La critique pacifiste nous permet de voir une première caractéristique importante que doit avoir la guerre juste, soit qu'une théorie adéquate de la guerre juste doit essentiellement être une éthique appliquée apte à prendre en compte le rôle des circonstances dans le jugement moral, ce que la déontologie peine à faire. Ainsi, la justification du recours à la guerre et des moyens qu'elle emploie dépend grandement des circonstances. Pour illustrer cette caractéristique, je référerai à l'affirmation très juste de Walzer voulant que : « des critères moraux identiques produisent des verdicts moraux différents selon les guerres examinées » (2004A : 11.) Par exemple, si comme le prétend Walzer (2004 : 59), les tactiques du Bomber Command « (qui devait viser les maisons et non pas les existences des civils, comme s'il s'agissait de deux cibles distinctes) » (2004 : 59) était justifiée durant la Seconde Guerre mondiale, dans d'autres circonstances, nous devons reconnaître que cette tactique serait injustifiable.

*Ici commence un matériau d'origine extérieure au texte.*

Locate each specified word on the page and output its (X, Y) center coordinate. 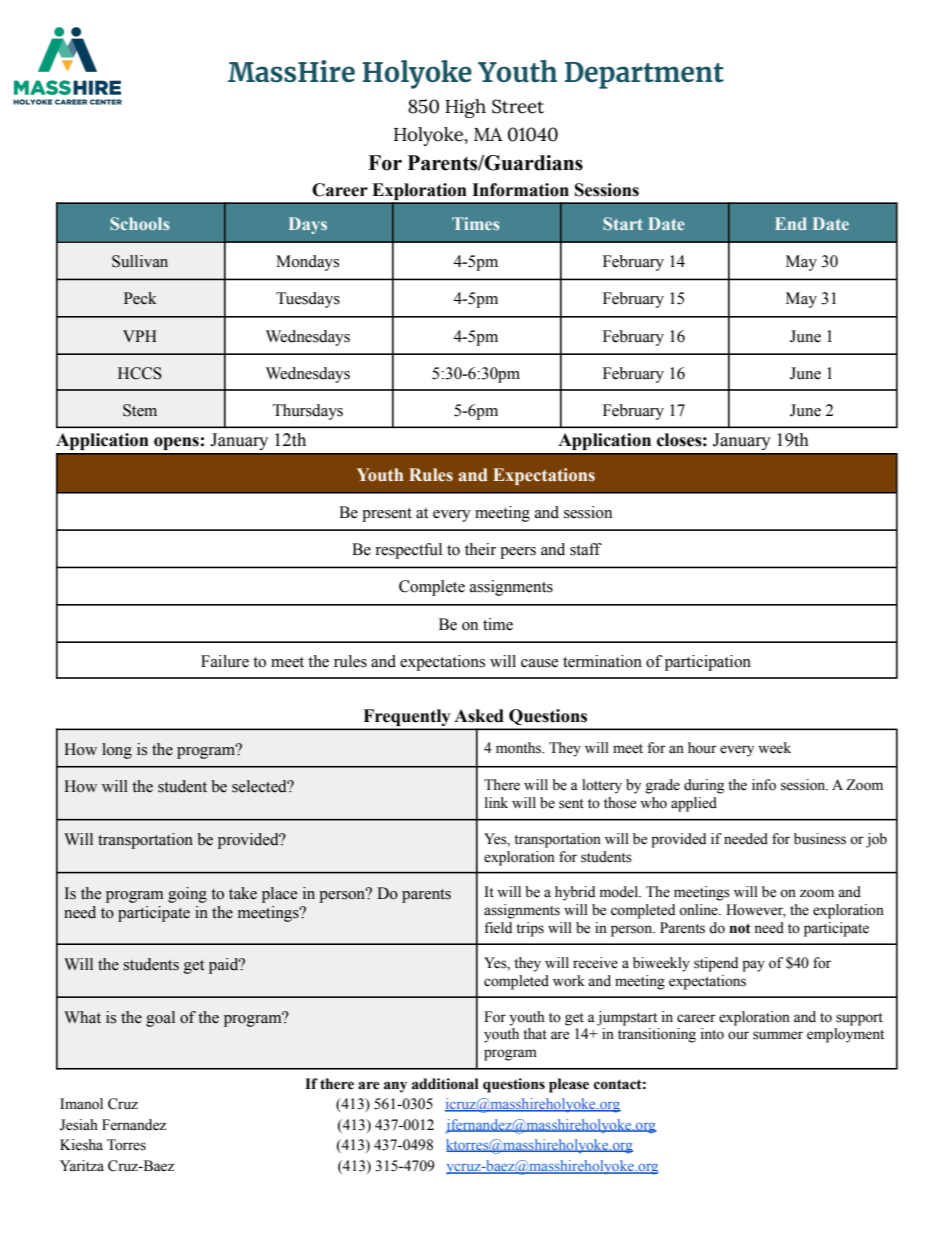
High (465, 108)
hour (702, 748)
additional (445, 1084)
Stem (140, 410)
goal (160, 1019)
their (480, 549)
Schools (139, 223)
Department (644, 75)
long (117, 751)
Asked (479, 716)
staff (586, 549)
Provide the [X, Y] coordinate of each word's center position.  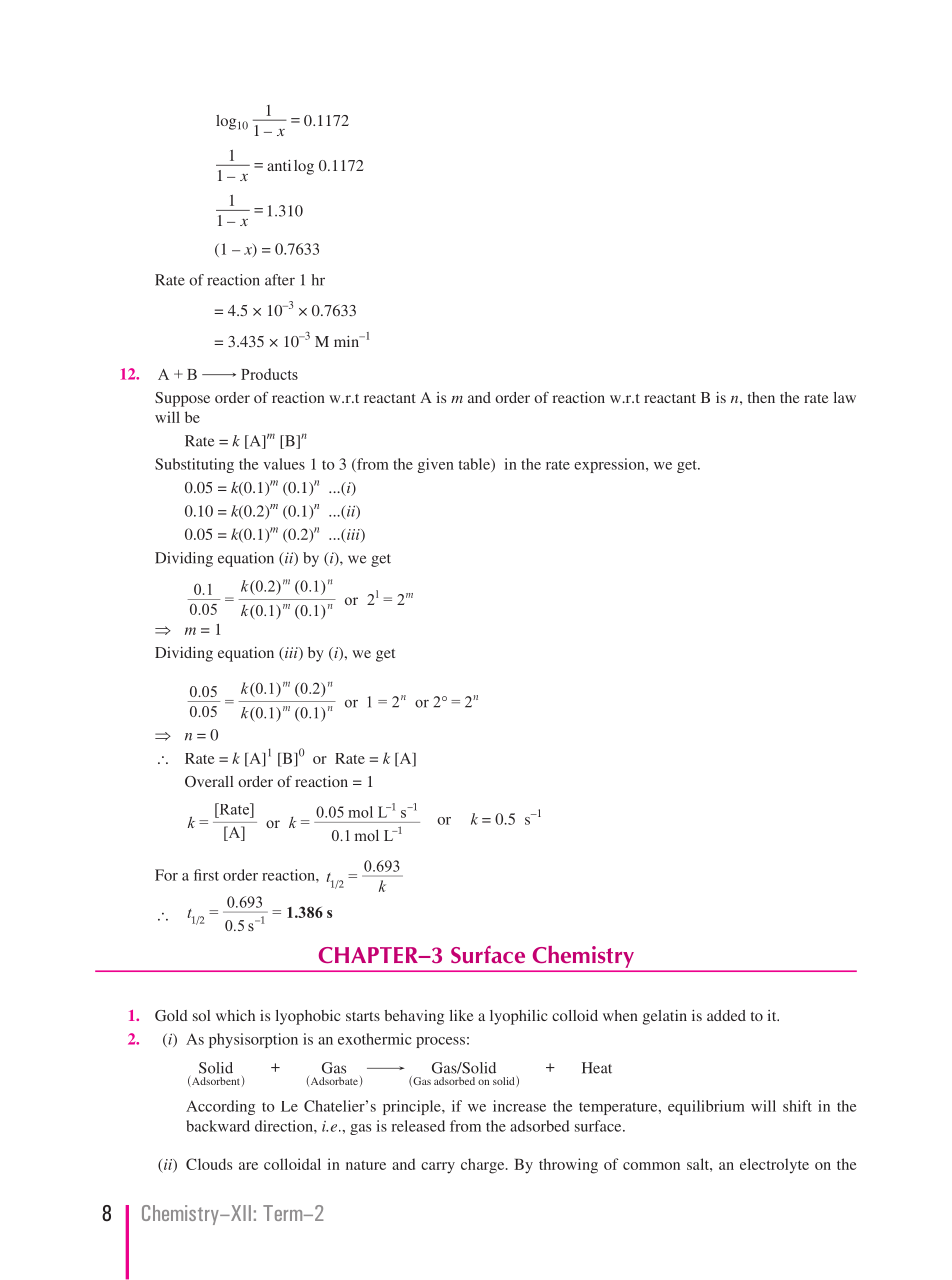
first [206, 875]
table [475, 465]
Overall [209, 781]
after [280, 280]
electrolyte [774, 1166]
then [761, 397]
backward [218, 1126]
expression [610, 465]
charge [484, 1166]
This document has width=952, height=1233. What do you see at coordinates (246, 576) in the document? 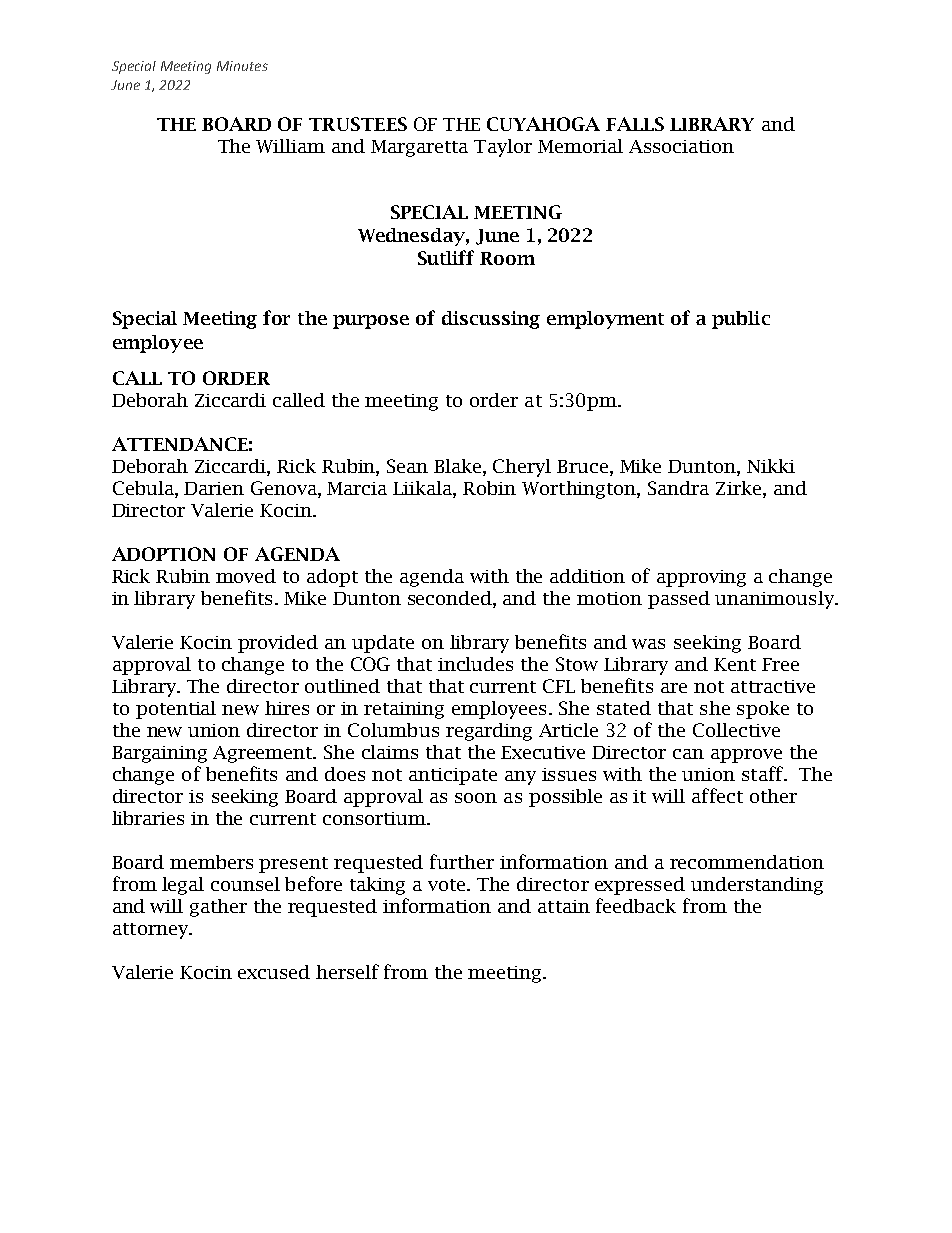
I see `moved` at bounding box center [246, 576].
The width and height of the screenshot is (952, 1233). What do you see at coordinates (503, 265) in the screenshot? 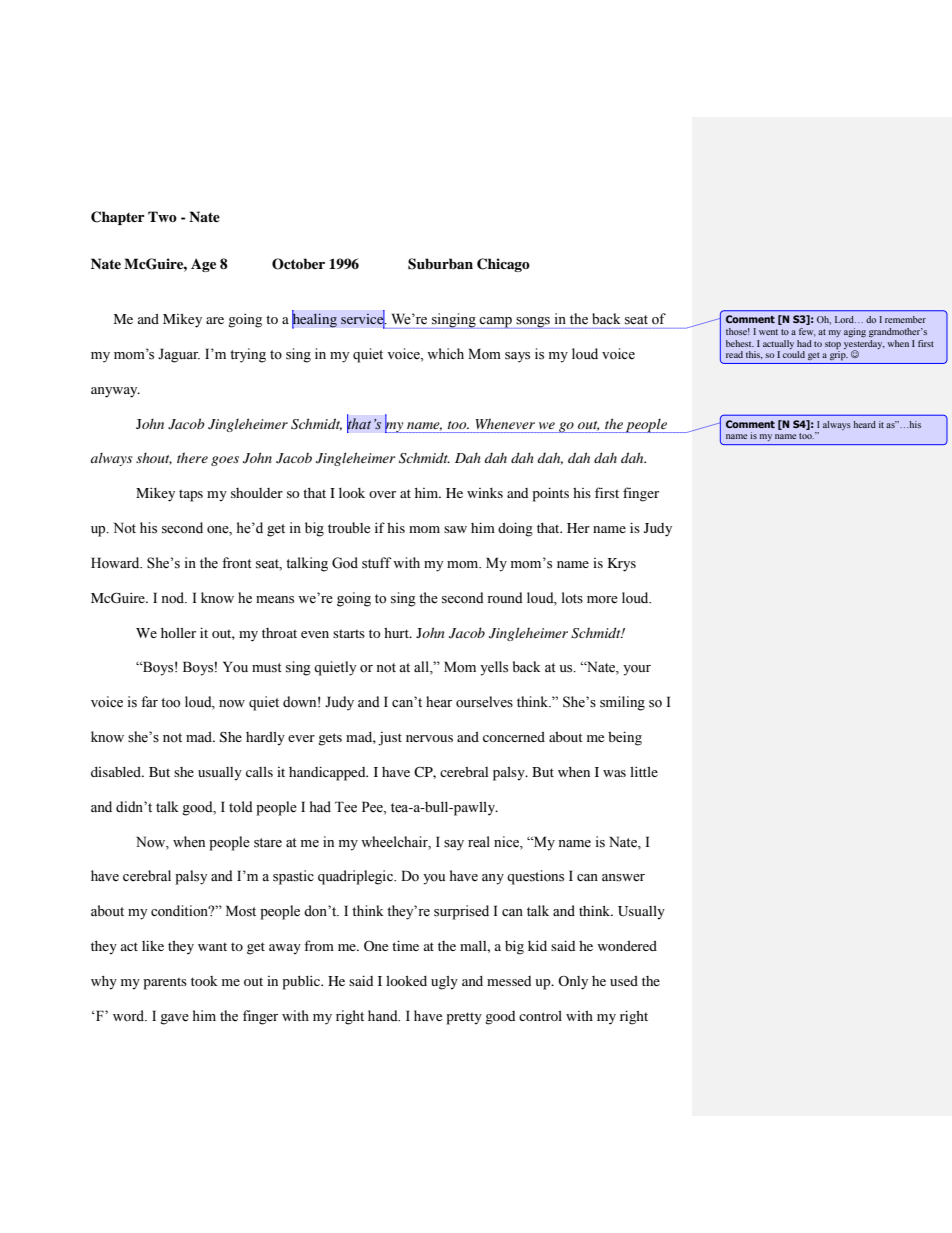
I see `Chicago` at bounding box center [503, 265].
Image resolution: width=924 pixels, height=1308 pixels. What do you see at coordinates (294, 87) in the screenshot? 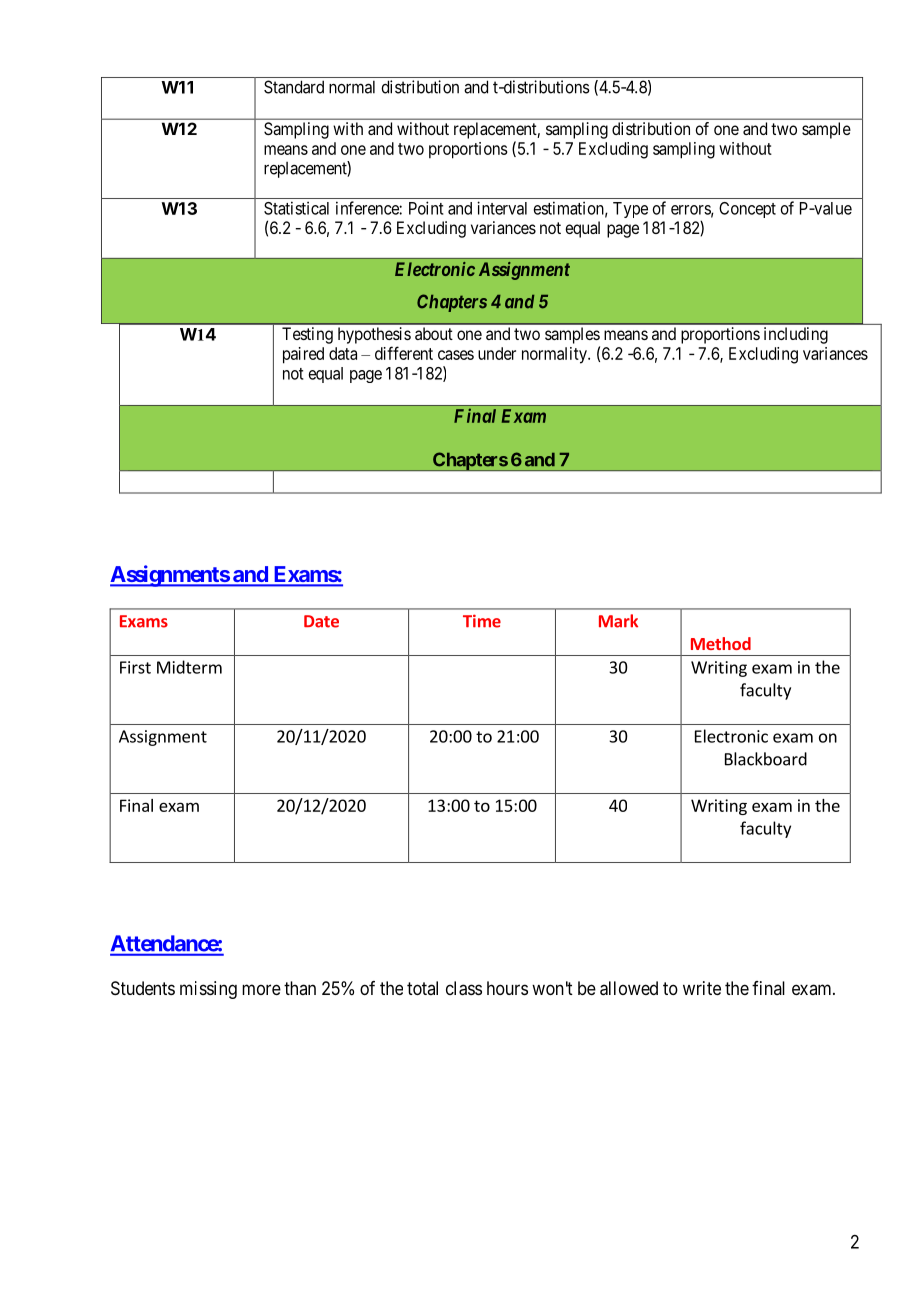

Dans le même ordre d'idées, les réponses militaires ou pacifiques peuvent être les réponses appropriées dans certains contextes, mais elles ne valent pas pour tous les contextes. La guerre juste doit donc se présenter nécessairement comme une éthique appliquée, donc contextuelle, déterminant le statut moral de la guerre et le mode d'intervention approprié en fonction des circonstances réelles et de l'éventail des réponses disponibles.